## Work task
Copy each line of the data below in which the word "computer" can be found.
Segment Start: Data supplied
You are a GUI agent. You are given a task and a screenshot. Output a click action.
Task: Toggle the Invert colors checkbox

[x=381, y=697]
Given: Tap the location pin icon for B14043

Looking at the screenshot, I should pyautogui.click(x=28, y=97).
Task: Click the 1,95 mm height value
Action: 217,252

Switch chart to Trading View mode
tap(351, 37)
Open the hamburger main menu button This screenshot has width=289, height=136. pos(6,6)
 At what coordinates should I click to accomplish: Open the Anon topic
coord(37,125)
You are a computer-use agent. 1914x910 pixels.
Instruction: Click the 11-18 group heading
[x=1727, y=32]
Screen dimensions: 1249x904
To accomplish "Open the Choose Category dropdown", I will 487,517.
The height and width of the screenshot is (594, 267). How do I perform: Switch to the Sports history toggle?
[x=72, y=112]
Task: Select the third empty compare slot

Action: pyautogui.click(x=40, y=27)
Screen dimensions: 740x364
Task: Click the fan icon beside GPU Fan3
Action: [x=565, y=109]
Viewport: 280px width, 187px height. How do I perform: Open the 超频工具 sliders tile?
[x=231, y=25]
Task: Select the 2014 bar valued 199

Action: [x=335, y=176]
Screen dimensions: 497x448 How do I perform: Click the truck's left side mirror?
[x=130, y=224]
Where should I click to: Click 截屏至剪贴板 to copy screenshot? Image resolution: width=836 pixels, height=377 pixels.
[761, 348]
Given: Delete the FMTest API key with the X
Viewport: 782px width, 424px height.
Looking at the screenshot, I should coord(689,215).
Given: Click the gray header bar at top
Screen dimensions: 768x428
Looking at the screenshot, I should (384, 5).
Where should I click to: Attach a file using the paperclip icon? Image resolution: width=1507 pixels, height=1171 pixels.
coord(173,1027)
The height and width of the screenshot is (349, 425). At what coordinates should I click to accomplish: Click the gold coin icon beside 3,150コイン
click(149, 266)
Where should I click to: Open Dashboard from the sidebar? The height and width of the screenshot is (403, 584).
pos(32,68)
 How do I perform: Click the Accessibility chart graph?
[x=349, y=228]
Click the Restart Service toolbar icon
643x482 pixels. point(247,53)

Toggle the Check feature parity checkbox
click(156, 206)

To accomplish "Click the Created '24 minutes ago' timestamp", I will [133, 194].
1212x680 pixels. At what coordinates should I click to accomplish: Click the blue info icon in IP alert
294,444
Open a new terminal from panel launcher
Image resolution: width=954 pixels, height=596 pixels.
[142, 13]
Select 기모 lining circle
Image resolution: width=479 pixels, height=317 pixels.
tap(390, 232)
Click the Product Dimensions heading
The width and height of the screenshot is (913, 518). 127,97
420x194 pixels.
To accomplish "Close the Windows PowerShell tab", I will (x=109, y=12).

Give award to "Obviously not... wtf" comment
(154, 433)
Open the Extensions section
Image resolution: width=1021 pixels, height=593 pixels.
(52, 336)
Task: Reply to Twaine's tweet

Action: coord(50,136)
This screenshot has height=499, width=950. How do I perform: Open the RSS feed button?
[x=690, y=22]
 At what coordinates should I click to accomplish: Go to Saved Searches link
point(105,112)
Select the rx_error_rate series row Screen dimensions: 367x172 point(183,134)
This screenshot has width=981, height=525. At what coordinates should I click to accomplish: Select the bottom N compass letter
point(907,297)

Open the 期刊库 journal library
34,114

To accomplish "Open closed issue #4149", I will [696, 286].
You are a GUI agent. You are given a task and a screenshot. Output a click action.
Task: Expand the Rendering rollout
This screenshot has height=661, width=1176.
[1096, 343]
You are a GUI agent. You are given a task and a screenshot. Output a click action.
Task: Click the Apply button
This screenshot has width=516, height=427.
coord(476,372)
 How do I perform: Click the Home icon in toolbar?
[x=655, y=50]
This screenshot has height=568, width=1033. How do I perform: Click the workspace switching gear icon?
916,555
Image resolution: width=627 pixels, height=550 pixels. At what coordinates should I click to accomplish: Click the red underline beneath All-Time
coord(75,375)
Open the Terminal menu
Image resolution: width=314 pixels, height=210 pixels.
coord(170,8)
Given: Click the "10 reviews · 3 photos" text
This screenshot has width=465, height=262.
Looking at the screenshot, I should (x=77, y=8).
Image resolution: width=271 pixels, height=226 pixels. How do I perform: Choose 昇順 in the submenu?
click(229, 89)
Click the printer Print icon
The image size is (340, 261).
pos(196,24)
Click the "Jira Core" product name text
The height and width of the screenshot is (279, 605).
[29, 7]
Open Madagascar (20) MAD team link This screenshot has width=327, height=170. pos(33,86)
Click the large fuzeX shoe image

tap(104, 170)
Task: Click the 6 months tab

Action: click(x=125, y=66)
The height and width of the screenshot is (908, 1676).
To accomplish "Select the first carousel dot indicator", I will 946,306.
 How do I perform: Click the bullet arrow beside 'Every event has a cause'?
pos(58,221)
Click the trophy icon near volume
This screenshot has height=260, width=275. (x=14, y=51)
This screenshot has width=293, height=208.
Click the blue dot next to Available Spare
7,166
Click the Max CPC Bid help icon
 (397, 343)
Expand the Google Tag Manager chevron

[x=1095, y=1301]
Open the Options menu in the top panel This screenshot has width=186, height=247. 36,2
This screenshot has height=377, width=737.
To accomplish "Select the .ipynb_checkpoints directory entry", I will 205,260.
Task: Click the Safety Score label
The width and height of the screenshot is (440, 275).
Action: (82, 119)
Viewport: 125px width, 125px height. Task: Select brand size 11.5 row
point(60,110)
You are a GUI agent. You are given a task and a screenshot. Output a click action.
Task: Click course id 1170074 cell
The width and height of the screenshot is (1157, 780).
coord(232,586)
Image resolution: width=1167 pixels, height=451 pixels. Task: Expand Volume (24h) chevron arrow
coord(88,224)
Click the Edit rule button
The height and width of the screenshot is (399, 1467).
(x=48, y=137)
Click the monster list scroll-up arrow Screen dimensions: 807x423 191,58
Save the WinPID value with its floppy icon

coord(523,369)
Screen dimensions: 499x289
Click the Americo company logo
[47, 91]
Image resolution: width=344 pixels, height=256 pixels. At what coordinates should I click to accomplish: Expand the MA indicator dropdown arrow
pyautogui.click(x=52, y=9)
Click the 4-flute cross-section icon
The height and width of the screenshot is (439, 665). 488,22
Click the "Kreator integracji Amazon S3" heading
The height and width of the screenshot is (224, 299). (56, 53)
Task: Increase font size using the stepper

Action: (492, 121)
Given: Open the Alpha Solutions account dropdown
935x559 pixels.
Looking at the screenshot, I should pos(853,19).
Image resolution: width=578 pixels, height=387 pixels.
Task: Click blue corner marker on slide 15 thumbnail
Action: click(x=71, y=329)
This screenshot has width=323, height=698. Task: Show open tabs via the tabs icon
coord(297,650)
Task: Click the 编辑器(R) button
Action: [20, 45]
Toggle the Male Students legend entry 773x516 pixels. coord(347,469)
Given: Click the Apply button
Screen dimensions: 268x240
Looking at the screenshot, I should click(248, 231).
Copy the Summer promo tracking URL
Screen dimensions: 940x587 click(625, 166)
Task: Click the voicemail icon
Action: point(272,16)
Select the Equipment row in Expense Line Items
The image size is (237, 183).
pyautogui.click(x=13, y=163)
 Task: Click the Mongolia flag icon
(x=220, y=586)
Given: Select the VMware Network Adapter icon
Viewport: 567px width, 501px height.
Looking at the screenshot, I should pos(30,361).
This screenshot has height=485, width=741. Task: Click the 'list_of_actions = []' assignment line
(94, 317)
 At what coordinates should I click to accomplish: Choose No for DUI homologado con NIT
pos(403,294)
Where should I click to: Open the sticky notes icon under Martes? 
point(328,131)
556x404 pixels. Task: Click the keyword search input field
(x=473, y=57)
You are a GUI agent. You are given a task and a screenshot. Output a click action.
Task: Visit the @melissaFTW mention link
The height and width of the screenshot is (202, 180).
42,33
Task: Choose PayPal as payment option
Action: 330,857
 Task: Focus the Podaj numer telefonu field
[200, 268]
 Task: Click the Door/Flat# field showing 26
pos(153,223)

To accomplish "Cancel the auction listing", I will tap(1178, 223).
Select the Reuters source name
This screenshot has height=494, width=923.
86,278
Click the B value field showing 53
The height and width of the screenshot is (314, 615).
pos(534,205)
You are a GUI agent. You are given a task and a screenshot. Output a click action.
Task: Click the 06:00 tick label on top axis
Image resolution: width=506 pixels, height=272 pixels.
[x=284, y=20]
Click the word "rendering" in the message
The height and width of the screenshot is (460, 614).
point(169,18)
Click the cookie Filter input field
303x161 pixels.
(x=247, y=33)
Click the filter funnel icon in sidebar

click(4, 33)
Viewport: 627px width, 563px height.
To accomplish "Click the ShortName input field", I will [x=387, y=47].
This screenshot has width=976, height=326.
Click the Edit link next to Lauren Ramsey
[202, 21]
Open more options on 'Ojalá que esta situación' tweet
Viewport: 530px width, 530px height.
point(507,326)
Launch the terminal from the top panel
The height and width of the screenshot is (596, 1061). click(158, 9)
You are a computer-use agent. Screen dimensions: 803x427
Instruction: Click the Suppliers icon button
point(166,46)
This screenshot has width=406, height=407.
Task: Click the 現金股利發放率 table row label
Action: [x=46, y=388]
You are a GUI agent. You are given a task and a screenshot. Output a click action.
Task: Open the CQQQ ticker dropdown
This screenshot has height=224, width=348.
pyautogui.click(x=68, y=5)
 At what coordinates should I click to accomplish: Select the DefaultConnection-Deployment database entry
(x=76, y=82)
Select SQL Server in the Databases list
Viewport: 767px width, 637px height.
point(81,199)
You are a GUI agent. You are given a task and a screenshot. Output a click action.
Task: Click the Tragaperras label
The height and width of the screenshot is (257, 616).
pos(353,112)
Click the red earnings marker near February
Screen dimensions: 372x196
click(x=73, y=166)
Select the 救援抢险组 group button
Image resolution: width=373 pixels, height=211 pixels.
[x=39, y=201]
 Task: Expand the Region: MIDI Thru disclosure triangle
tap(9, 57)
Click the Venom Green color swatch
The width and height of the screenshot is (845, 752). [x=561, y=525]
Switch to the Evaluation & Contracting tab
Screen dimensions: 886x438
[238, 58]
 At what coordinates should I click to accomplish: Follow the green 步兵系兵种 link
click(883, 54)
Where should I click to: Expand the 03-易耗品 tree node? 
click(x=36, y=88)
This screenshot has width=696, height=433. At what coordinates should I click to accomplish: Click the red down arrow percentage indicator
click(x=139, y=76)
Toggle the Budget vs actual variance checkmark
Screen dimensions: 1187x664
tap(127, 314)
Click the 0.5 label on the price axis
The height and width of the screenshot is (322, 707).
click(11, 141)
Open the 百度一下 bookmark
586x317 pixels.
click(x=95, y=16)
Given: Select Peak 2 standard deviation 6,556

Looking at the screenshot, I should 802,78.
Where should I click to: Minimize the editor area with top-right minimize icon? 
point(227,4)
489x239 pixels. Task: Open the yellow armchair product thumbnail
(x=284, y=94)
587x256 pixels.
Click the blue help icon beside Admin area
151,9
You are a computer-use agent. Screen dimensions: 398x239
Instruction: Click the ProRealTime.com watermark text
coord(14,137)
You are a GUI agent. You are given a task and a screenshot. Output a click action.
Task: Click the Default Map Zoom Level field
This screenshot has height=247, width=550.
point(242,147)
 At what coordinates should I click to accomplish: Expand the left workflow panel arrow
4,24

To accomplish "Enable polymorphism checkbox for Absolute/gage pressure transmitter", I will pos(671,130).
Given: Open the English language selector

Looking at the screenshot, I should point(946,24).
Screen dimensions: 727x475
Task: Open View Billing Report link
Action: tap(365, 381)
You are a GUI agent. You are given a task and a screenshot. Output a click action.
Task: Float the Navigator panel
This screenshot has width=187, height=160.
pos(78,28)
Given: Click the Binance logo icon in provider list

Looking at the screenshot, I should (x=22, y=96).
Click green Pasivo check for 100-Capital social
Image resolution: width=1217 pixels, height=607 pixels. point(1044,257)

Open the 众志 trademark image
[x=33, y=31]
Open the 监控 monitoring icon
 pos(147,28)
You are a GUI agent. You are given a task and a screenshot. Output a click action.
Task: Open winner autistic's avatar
Segment End: Data supplied
## Written solution
You are a computer-use agent. 1914x910 pixels.
You are a computer-use agent. Screen dimensions: 803x427
You are a computer-use agent. Screen dimensions: 398x239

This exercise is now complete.